• **TASK BRIEF**
Turn the lines below into a numbered list, dropping any blank lines.

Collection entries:
────

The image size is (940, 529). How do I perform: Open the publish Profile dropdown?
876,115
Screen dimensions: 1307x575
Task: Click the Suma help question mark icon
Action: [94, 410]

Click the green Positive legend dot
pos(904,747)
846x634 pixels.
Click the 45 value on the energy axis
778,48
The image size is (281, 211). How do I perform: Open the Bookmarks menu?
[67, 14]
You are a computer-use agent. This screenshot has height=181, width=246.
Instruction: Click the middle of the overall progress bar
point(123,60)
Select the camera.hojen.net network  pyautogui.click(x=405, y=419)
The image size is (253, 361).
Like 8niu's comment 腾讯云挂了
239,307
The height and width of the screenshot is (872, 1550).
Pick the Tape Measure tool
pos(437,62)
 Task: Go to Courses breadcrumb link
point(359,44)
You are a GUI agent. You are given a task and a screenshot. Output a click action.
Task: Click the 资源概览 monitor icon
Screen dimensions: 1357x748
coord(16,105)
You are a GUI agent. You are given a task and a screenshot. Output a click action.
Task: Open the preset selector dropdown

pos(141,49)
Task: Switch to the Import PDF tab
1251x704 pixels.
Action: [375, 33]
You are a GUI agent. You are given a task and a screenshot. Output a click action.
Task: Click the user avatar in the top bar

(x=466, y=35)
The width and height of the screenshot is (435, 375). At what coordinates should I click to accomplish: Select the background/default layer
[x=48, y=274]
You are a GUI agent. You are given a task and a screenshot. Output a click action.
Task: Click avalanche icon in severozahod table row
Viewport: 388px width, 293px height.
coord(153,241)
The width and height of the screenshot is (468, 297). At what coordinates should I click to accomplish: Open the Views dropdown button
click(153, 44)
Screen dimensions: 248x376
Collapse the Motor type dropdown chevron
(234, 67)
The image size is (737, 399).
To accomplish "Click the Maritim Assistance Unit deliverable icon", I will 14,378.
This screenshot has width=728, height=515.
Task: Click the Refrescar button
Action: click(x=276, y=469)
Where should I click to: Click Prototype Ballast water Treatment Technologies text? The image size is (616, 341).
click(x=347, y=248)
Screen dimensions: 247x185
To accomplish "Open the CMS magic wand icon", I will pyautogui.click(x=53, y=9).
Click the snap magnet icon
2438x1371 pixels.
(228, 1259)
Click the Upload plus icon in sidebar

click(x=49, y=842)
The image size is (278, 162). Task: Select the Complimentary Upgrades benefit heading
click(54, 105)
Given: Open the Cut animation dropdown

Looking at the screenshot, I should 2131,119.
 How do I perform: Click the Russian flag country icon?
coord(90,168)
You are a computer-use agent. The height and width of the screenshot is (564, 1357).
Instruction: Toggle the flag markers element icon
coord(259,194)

────

• **TASK RESPONSE**
1. The image size is (940, 529). How do I perform: Open the publish Profile dropdown?
2. 876,115
3. Screen dimensions: 1307x575
4. Task: Click the Suma help question mark icon
5. Action: [94, 410]
6. Click the green Positive legend dot
7. pos(904,747)
8. 846x634 pixels.
9. Click the 45 value on the energy axis
10. 778,48
11. The image size is (281, 211). How do I perform: Open the Bookmarks menu?
12. [67, 14]
13. You are a computer-use agent. This screenshot has height=181, width=246.
14. Instruction: Click the middle of the overall progress bar
15. point(123,60)
16. Select the camera.hojen.net network  pyautogui.click(x=405, y=419)
17. The image size is (253, 361).
18. Like 8niu's comment 腾讯云挂了
19. 239,307
20. The height and width of the screenshot is (872, 1550).
21. Pick the Tape Measure tool
22. pos(437,62)
23.  Task: Go to Courses breadcrumb link
24. point(359,44)
25. You are a GUI agent. You are given a task and a screenshot. Output a click action.
26. Task: Click the 资源概览 monitor icon
27. Screen dimensions: 1357x748
28. coord(16,105)
29. You are a GUI agent. You are given a task and a screenshot. Output a click action.
30. Task: Open the preset selector dropdown
31. pos(141,49)
32. Task: Switch to the Import PDF tab
33. 1251x704 pixels.
34. Action: [375, 33]
35. You are a GUI agent. You are given a task and a screenshot. Output a click action.
36. Task: Click the user avatar in the top bar
37. (x=466, y=35)
38. The width and height of the screenshot is (435, 375). At what coordinates should I click to accomplish: Select the background/default layer
39. [x=48, y=274]
40. You are a GUI agent. You are given a task and a screenshot. Output a click action.
41. Task: Click avalanche icon in severozahod table row
42. Viewport: 388px width, 293px height.
43. coord(153,241)
44. The width and height of the screenshot is (468, 297). At what coordinates should I click to accomplish: Open the Views dropdown button
45. click(153, 44)
46. Screen dimensions: 248x376
47. Collapse the Motor type dropdown chevron
48. (234, 67)
49. The image size is (737, 399).
50. To accomplish "Click the Maritim Assistance Unit deliverable icon", I will 14,378.
51. This screenshot has width=728, height=515.
52. Task: Click the Refrescar button
53. Action: click(x=276, y=469)
54. Where should I click to: Click Prototype Ballast water Treatment Technologies text? The image size is (616, 341).
55. click(x=347, y=248)
56. Screen dimensions: 247x185
57. To accomplish "Open the CMS magic wand icon", I will pyautogui.click(x=53, y=9).
58. Click the snap magnet icon
59. 2438x1371 pixels.
60. (228, 1259)
61. Click the Upload plus icon in sidebar
62. click(x=49, y=842)
63. The image size is (278, 162). Task: Select the Complimentary Upgrades benefit heading
64. click(54, 105)
65. Given: Open the Cut animation dropdown
66. Looking at the screenshot, I should 2131,119.
67.  How do I perform: Click the Russian flag country icon?
68. coord(90,168)
69. You are a computer-use agent. The height and width of the screenshot is (564, 1357).
70. Instruction: Toggle the flag markers element icon
71. coord(259,194)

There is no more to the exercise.